'''

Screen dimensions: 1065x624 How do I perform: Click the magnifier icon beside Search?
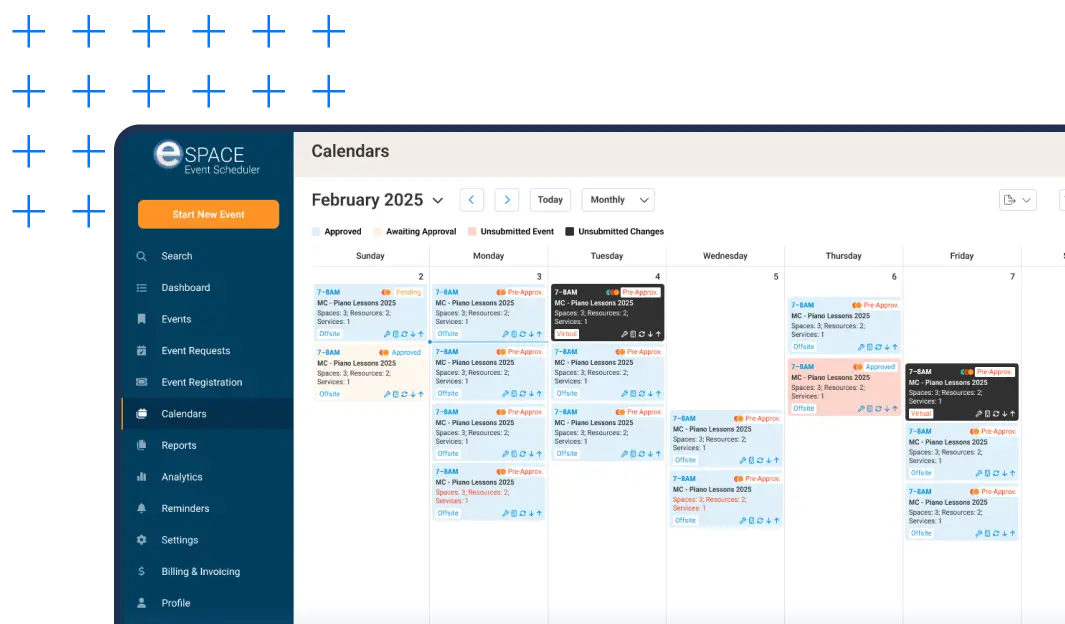(x=141, y=256)
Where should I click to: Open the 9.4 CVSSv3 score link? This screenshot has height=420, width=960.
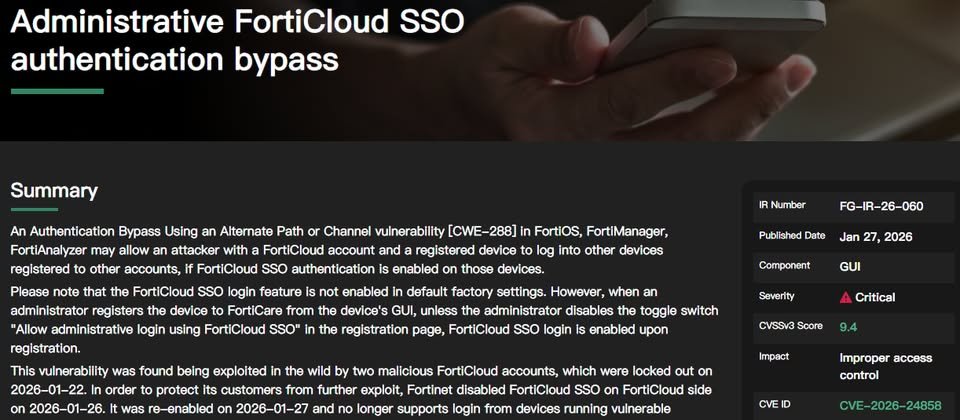coord(848,327)
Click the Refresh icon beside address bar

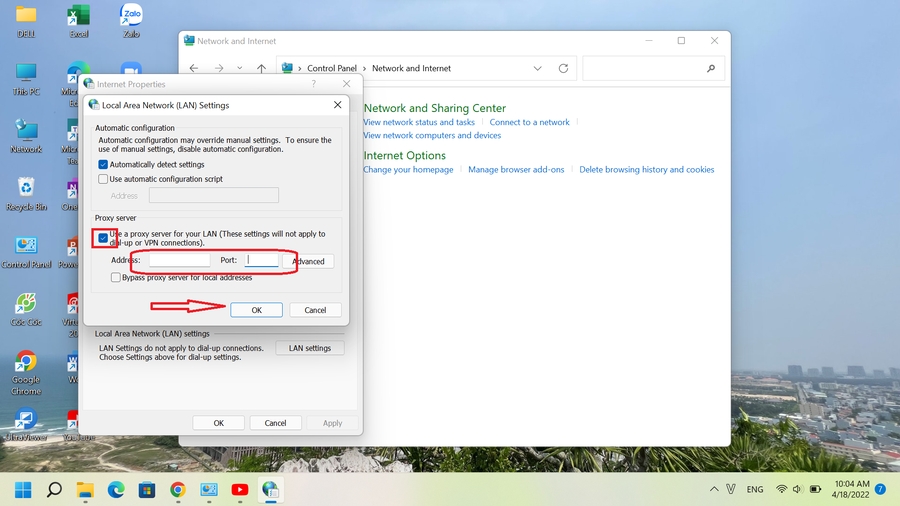[564, 68]
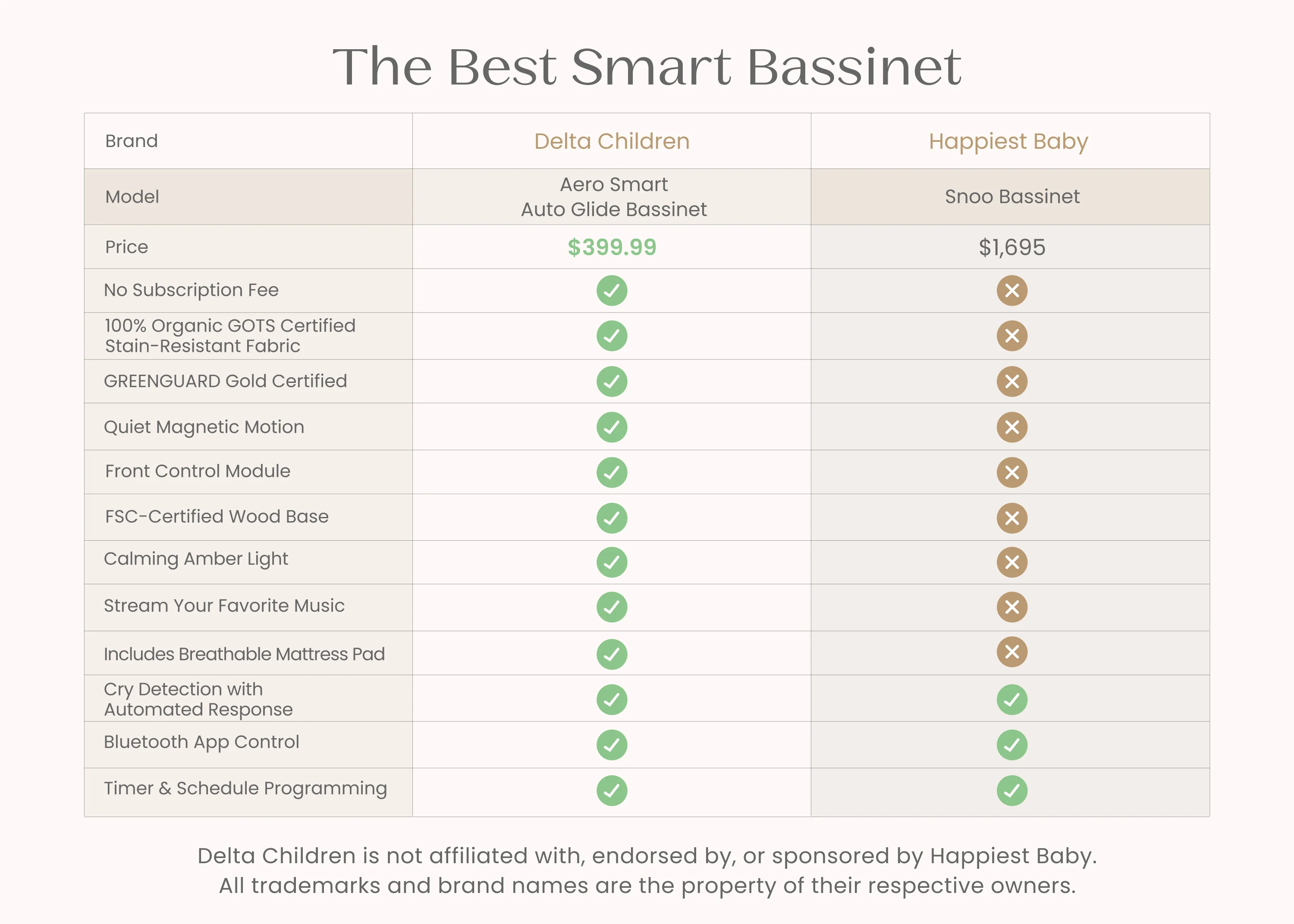
Task: Click the $399.99 price
Action: [612, 247]
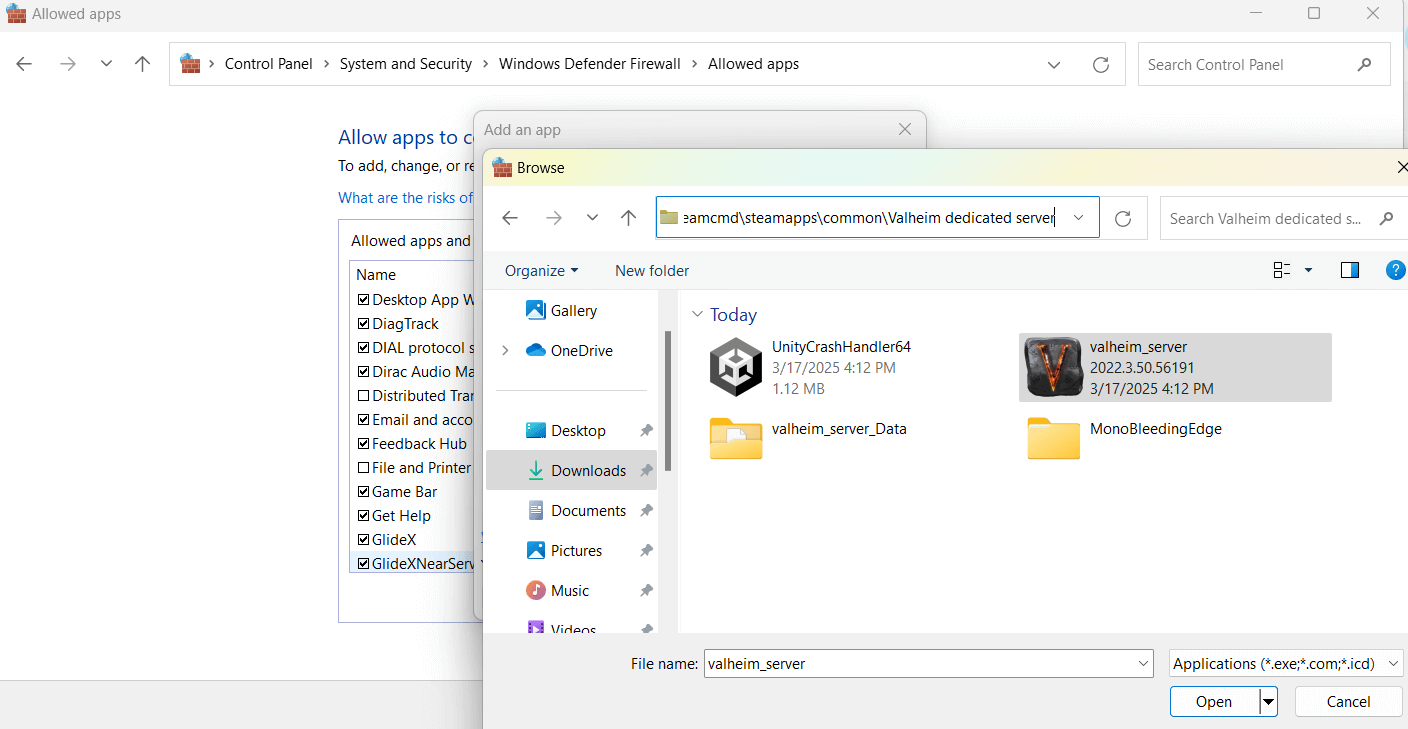Go up one folder level in Browse dialog
The image size is (1408, 729).
point(628,218)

'''

EXERCISE DETAILS
From the first line above to the last, copy the records exactly but omit the pictures.

RESPONSE TO THIS TASK
Screen dimensions: 1065x624 How do I perform: Click the magnifier icon beside Search?
(x=141, y=256)
Where should I click to: Open the 9.4 CVSSv3 score link? This screenshot has height=420, width=960.
coord(848,327)
Click the Refresh icon beside address bar

[564, 68]
Task: Click the $399.99 price
Action: [612, 247]
Go up one folder level in Browse dialog
The image size is (1408, 729).
point(628,218)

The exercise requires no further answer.